On most days, Thanasis Panayidou faces an average one-hour commute for his three-mile trip to work.
It's a half-hour of waiting for the bus to show up and another 30 minutes for it to crawl through traffic to his destination.
The Athens smog hardly makes the prospect of walking to and from work appealing. Taxis are too expensive, and even if he wanted to, he's only allowed to drive his car every other day under the Greek capital's antipollution laws.
It all makes the quality of life for Mr. Panayidou, a doorman at a hotel on Athens's main Syndagma Square, poor enough to make him consider leaving for good.
"You can't breathe here," he complains.
Nearby, a policeman pulls over a driver who isn't supposed to be on the road. But the driver, a government ministry worker, produces a paper saying he's exempt.
"See, it only affects little people like me," Panayidou says.
The environmental organization Greenpeace says Athens is the most polluted city in the European Union. On some days the smog is so thick that Greeks refer to it simply as the nefos, or "cloud."
But measures such as alternate driving days, incentives to replace old cars, and staggered peak driving hours are all having an impact. According to the Environment Ministry, pollution levels have been brought down by about 30 percent from 1990 levels.
"The situation has changed dramatically in the last five years," says John Vournas, the ministry's director-general.
Still, Olympic planners took Athens' bad air rap into consideration. In making their bid to hold the summer Games here, Greek organizers promised pollution levels would be brought down significantly by 2004.
"It's true that when pollution levels are high it could be hard for athletes to breathe," says Costas Bakouris, the managing director of the Athens 2004 Committee. "But pollution levels have already come down more than our bid promised to the [International Olympic Committee]."
Environmental groups say Athens has taken a tepid approach to the problem, afraid of angering industrial and business interests. Already this year, the city had to call a warning day in early March.

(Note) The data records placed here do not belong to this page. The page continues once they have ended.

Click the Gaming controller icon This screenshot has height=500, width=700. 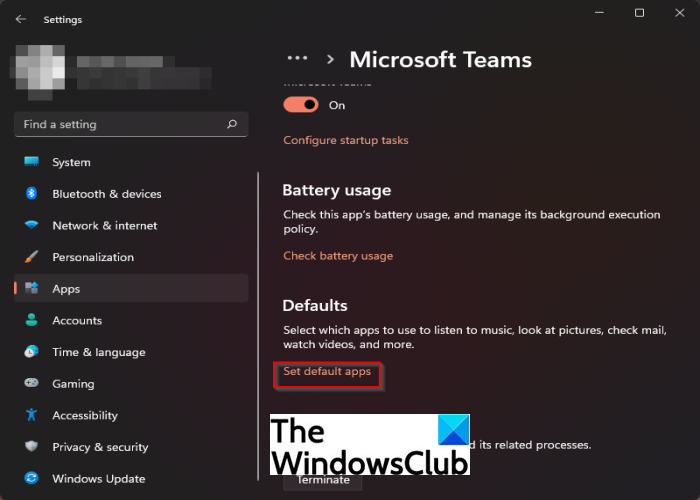32,384
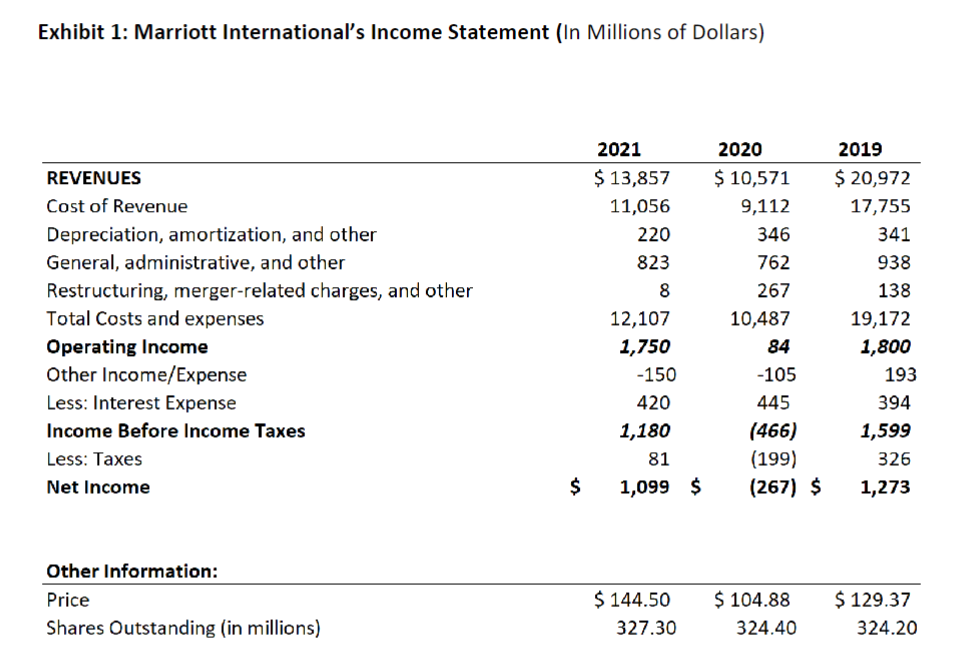The width and height of the screenshot is (970, 664).
Task: Click the Operating Income row label
Action: (x=127, y=346)
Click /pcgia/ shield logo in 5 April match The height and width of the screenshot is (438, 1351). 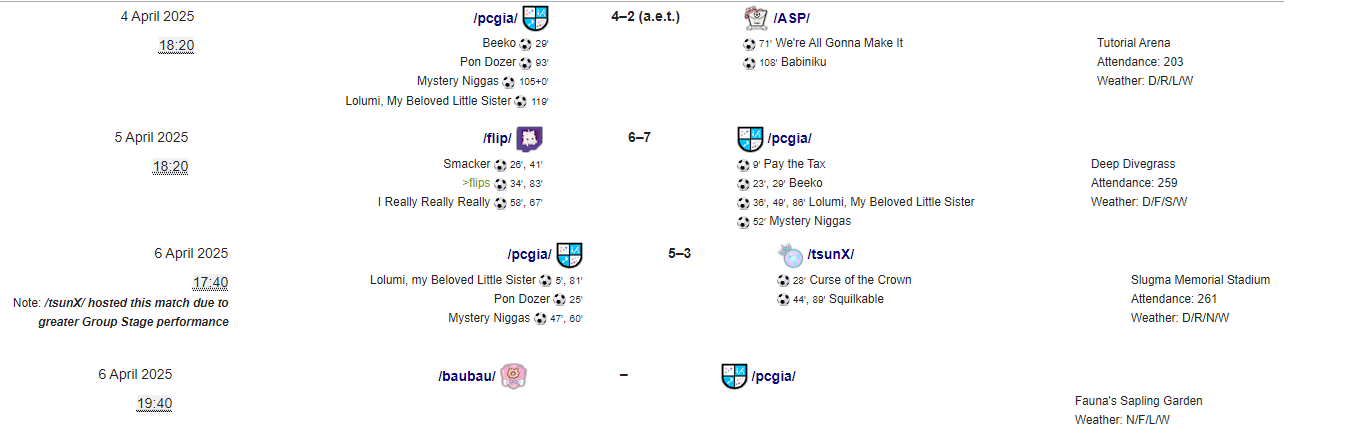(750, 139)
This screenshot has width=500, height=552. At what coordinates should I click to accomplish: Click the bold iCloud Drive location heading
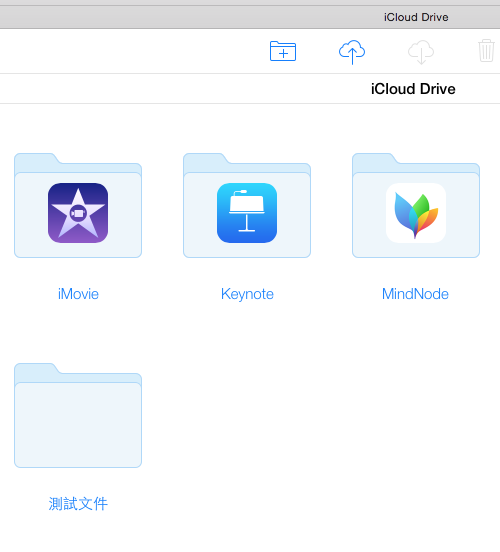click(413, 89)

"You actually smell it. You touch it and taste it and feel it in your head," Stelios Psomas, executive director of Greenpeace Greece, says of the high-pollution days. While the level of older pollutants has been brought down, he says, more dangerous pollutants such as benzene and microparticulates have rapidly increased. And taxis, which constitute 30 percent of cars on the road, still run on diesel fuel.
But antipollution measures can be unpopular. "There are times when the levels of pollution overpass the limits, but the minister is afraid to take action because merchants will be mad," says Thanos Vlastos, a transportation engineer and consultant to the mayor.
And the driving-day limit? "It's not effective anymore." The number of cars on the road has tripled since the program began in 1982, and to maintain the same impact, drivers would have to be allowed on the road only once in every four days.
"The next step is one in 10," he jokes. "On the whole, there's an improvement, but not something spectacular."